Studies of the effect of Kt/V (urea) on prediction of outcome in patients on peritoneal dialysis have shown conflicting results. We performed this study to examine the effects of the measurement of V by varying techniques on the calculation of Kt/V, using body water estimated by deuterium oxide dilution (D2O dilution) as the criterion method for estimation of V. Studies were performed in 20 peritoneal dialysis patients. Kt was calculated from 24-hour dialysate and urine collections and V estimated by D2O dilution, Watson formulae, 58% of body weight, bioelectrical impedance (BIA) and 73% of fat-free mass estimated by DEXA. V was also measured in 35 healthy controls. Hydration, expressed as body water by D2O dilution as a percentage of fat-free mass estimated by DEXA did not differ between peritoneal dialysis patients 71.0 (4.9)% and a healthy control group 71.1 (5.0)%. Mean Kt/V using D2O dilution was 2.14 (0.36). The other techniques resulted in a significantly lower Kt/V; Watson equations 2.01 (0.35), p < 0.005, BIA 1.93 (0.31), p < 0.0001, DEXA 2.06 (0.28), p < 0.05, 58% body weight 1.83 (0.38), p < 0.0001. Limits of agreement of Kt/V by the simpler techniques compared with D2O dilution [mean difference of (other techniques -D2O dilution) as % of mean values +/- 95% limits of agreement] were Watson equation -5.9 +/- 15.3%, BIA -10.1 +/- 15.5%, DEXA -3.4 +/- 13.5% and 58% body weight -9.9 +/- 23.5%. Differences in Kt/V from estimates using D2O dilution were significantly negatively correlated with body fat for 58% body weight (r = -0.80, p < 0.0001) and the Watson formulae (r = -0.49, p < 0.05) but not for BIA or DEXA. We conclude that clinically significant variation in Kt/V may occur due to the estimation of V and may account for the uncertainty of the value of Kt/V as a predictor of outcome in peritoneal dialysis patients. Estimating V by BIA and DEXA did not have any benefit over the Watson formulae in terms of agreement with D2O dilution, though did avoid systematic errors related to body fat. Estimation of V as a fixed proportion of body weight is clearly inferior to the other techniques.

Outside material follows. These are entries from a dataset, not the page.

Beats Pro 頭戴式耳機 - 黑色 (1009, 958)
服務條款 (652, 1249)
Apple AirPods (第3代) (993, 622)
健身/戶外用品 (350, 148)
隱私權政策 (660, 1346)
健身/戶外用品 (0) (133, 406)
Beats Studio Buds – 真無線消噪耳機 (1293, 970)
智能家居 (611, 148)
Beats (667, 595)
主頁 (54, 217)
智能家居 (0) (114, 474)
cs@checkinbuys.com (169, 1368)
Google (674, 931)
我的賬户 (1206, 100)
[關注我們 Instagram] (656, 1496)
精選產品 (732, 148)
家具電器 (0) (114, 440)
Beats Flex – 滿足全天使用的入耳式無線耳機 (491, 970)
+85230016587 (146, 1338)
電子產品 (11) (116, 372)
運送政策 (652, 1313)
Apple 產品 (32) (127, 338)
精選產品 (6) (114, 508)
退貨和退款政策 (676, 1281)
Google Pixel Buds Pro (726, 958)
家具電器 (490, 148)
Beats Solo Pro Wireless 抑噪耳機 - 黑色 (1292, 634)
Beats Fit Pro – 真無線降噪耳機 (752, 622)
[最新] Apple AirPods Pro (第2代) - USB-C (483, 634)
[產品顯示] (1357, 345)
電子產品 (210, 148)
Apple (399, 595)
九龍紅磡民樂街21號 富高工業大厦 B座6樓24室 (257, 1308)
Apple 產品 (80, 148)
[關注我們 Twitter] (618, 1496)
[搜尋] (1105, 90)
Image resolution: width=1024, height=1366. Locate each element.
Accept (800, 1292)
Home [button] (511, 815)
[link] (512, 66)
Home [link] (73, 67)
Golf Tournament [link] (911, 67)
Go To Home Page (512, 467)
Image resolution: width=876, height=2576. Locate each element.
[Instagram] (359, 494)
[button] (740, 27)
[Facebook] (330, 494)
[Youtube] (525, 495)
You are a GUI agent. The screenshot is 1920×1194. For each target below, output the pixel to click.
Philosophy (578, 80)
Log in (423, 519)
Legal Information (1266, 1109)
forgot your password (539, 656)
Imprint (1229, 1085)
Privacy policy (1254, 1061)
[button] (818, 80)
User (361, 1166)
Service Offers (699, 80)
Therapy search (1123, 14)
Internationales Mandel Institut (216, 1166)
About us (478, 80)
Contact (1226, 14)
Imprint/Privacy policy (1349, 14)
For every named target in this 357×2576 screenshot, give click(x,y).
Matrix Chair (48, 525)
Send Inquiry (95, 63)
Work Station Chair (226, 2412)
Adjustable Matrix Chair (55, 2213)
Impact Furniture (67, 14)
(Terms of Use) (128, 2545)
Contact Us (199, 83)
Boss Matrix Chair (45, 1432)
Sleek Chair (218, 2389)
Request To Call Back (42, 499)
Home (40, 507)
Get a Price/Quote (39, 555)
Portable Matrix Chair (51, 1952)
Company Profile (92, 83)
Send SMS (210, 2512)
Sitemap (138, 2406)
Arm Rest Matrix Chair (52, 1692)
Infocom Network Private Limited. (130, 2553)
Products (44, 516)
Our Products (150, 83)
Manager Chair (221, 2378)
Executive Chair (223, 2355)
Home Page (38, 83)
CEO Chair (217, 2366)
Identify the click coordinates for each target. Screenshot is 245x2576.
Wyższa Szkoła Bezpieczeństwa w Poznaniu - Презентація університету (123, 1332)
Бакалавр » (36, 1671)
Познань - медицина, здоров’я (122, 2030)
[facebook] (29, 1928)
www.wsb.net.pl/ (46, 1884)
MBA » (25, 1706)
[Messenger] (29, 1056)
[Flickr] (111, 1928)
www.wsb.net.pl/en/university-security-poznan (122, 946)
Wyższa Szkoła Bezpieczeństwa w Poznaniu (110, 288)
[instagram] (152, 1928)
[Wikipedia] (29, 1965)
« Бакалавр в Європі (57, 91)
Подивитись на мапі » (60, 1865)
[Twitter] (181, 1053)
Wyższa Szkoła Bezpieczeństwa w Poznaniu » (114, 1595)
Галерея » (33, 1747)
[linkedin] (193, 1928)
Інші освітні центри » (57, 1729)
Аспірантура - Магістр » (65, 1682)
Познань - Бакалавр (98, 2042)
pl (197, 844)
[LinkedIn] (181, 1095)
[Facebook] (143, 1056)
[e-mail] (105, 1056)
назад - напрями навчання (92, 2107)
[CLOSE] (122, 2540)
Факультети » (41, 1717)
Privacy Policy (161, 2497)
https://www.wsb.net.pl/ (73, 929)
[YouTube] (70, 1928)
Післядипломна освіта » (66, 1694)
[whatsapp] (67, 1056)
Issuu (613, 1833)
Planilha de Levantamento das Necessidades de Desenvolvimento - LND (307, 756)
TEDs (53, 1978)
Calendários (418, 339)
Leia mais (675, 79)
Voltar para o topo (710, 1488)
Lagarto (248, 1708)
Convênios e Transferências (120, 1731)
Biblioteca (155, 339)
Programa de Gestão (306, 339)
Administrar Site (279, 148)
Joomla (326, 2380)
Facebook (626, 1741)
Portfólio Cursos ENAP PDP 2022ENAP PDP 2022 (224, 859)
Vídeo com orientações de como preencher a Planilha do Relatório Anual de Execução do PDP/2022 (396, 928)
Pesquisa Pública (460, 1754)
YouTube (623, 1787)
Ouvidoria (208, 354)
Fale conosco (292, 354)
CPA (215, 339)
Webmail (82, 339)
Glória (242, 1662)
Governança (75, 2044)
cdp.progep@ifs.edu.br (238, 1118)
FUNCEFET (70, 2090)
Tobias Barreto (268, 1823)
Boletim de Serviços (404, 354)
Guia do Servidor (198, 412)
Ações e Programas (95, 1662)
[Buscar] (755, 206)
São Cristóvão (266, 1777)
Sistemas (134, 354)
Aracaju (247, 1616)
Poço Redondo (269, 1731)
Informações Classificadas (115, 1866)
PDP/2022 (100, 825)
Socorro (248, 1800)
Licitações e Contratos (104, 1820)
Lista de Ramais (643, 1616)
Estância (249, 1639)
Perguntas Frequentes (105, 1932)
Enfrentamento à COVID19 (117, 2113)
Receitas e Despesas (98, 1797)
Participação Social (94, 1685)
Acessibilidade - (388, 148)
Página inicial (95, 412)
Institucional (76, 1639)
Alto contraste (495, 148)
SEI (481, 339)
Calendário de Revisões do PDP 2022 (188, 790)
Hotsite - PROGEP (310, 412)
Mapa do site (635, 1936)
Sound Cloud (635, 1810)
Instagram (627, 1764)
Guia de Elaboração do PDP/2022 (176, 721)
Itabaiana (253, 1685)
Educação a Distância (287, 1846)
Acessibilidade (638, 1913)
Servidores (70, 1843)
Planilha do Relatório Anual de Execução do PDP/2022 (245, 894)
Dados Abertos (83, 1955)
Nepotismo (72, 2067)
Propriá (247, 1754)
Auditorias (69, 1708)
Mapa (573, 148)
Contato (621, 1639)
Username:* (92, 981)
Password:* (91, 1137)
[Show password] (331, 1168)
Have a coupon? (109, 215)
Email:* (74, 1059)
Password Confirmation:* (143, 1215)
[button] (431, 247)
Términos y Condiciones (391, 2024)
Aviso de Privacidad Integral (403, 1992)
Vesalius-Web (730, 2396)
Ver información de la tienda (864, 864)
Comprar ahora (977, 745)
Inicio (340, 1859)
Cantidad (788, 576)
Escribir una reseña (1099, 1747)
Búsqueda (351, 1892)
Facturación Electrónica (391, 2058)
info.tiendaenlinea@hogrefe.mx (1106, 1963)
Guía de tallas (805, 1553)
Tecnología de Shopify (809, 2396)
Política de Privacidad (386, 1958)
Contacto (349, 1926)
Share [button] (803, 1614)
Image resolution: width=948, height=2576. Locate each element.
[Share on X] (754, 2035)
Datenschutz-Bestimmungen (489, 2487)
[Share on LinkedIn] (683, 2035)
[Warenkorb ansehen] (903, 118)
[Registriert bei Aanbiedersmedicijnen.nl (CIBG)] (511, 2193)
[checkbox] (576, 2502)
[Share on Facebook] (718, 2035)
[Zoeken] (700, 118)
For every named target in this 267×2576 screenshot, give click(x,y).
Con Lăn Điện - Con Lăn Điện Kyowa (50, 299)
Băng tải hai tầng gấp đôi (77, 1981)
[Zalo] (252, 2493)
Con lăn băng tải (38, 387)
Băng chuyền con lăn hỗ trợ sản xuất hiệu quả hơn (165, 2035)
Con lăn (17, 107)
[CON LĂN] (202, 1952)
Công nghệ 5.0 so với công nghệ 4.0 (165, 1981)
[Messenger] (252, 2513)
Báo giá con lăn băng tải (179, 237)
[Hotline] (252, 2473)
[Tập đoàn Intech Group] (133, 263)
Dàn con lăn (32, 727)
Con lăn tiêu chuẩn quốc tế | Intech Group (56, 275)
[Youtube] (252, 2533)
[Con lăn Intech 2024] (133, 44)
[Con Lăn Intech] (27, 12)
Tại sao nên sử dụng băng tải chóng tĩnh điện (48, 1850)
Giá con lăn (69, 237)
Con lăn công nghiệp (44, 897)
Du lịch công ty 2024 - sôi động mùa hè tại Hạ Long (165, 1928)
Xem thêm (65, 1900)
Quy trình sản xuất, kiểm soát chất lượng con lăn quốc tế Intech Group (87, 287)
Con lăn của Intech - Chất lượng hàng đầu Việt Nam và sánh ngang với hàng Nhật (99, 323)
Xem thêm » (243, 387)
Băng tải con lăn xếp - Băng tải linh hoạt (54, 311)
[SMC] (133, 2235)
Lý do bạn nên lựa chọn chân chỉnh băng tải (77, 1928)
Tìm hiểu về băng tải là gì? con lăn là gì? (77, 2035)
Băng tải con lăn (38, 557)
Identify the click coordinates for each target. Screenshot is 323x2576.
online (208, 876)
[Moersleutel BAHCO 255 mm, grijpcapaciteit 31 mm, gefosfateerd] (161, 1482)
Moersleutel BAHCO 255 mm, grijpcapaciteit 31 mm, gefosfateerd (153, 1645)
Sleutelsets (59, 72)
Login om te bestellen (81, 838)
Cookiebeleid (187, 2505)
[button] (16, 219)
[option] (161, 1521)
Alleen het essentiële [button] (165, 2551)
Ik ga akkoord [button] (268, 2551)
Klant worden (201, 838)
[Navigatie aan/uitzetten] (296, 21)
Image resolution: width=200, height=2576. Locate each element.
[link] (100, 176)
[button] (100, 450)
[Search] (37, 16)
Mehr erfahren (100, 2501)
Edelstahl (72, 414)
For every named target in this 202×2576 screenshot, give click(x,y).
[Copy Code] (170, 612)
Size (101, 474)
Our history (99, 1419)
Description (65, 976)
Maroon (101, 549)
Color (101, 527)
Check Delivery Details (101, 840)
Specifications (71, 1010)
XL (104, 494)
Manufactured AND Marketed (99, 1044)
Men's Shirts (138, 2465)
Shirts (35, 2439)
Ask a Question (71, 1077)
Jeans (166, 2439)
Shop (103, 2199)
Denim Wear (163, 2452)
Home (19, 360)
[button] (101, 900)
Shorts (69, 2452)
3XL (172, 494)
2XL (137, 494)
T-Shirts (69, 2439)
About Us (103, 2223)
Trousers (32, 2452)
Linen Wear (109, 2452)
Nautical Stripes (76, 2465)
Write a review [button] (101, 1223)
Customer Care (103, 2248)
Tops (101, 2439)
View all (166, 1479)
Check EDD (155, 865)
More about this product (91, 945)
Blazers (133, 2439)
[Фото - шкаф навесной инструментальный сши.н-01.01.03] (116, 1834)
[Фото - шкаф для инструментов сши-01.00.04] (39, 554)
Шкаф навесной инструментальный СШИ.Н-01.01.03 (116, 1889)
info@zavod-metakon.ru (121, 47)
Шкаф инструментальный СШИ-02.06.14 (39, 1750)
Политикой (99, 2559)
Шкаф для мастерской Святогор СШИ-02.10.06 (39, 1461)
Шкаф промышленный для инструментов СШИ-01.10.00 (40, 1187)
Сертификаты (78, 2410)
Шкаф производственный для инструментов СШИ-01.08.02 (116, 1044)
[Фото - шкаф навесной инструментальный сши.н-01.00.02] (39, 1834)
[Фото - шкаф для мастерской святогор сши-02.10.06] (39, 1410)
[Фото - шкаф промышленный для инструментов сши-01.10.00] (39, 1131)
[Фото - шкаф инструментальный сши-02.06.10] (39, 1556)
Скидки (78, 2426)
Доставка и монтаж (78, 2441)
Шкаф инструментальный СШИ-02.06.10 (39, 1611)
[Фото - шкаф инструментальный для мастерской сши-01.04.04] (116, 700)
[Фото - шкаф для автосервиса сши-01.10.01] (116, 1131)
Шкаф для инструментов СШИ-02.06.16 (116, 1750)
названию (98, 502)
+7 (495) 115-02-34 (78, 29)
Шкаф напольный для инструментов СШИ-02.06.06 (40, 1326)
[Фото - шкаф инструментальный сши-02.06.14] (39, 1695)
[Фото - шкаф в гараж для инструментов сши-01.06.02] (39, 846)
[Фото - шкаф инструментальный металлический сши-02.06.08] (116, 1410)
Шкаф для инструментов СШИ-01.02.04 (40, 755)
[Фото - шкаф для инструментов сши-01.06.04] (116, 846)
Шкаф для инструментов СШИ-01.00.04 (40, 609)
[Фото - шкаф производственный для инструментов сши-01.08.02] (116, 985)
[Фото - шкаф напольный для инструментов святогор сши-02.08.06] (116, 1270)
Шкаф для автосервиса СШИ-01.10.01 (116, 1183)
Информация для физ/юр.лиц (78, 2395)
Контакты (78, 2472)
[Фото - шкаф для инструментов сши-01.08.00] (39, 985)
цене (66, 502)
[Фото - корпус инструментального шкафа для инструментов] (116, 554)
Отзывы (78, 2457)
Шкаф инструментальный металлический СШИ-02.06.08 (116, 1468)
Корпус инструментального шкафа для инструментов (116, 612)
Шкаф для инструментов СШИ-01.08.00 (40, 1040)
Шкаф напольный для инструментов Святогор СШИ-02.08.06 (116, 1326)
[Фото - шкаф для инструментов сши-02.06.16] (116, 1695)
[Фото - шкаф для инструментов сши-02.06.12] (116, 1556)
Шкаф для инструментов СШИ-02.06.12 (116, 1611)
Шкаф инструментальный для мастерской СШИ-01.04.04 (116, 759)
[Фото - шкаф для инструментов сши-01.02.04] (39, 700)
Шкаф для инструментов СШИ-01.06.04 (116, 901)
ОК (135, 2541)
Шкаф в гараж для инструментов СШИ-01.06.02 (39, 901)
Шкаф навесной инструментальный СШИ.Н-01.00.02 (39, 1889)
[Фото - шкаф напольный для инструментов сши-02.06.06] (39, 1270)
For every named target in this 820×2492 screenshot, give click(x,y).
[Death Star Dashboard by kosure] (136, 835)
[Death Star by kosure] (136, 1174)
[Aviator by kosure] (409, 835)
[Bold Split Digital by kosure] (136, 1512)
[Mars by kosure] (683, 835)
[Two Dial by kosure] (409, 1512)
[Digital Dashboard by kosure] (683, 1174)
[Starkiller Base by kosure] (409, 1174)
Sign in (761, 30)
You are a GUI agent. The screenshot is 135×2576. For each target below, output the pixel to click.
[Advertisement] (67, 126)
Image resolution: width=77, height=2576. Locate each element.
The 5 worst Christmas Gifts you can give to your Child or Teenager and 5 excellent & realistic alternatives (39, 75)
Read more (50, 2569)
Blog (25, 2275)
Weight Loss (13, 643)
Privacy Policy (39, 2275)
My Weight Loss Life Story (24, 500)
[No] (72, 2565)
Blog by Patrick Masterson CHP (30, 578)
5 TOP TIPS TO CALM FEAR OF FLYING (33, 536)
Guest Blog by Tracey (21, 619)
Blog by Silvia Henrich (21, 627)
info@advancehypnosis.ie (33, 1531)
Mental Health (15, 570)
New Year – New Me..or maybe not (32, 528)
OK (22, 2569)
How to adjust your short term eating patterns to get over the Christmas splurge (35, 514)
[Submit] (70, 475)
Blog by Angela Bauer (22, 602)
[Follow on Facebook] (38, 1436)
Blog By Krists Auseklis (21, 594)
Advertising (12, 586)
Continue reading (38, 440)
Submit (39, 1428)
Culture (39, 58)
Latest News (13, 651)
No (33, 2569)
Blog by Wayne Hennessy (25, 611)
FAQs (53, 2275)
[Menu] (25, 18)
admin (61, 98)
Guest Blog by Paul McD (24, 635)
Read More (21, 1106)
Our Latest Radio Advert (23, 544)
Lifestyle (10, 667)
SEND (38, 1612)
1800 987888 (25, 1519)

关于Kt/V(尿素)对腹膜透析患者预后预测作用的研究结果相互矛盾。我们开展本研究,以氘稀释法(D2O稀释法)估算的机体水分作为V估算的标准方法,探讨不同技术测量V对Kt/V计算结果的影响。研究纳入20例腹膜透析患者。通过收集24小时透析液和尿液计算Kt,并采用D2O稀释法、Watson公式、体重的58%、生物电阻抗分析法(BIA)以及双能X线吸收法(DEXA)估算的无脂肪体重的73%来估算V。同时测量了35名健康对照者的V。以D2O稀释法测得的机体水分占DEXA估算的无脂肪体重的百分比表示的水合状态,在腹膜透析患者(71.0 [4.9]%)与健康对照组(71.1 [5.0]%)之间无差异。采用D2O稀释法时,平均Kt/V为2.14(0.36)。其他技术得出的Kt/V显著更低;Watson公式为2.01(0.35),p<0.005;BIA为1.93(0.31),p<0.0001;DEXA为2.06(0.28),p<0.05;体重的58%为1.83(0.38),p<0.0001。与D2O稀释法相比,较简单技术计算的Kt/V的一致性界限[(其他技术 - D2O稀释法)的平均差值占平均值的百分比±95%一致性界限]为:Watson公式-5.9±15.3%,BIA-10.1±15.5%,DEXA-3.4±13.5%,体重的58%-9.9±23.5%。对于体重的58%(r=-0.80,p<0.0001)和Watson公式(r=-0.49,p<0.05),与采用D2O稀释法估算的Kt/V差异与体脂呈显著负相关,但BIA或DEXA与体脂无此相关性。我们得出结论,由于V估算方法的不同,Kt/V可能出现具有临床意义的差异,这可能是导致Kt/V作为腹膜透析患者预后预测指标时不确定性的原因。就与D2O稀释法的一致性而言,采用BIA和DEXA估算V并不优于Watson公式,不过可避免与体脂相关的系统误差。将V估算为体重的固定比例明显不如其他技术。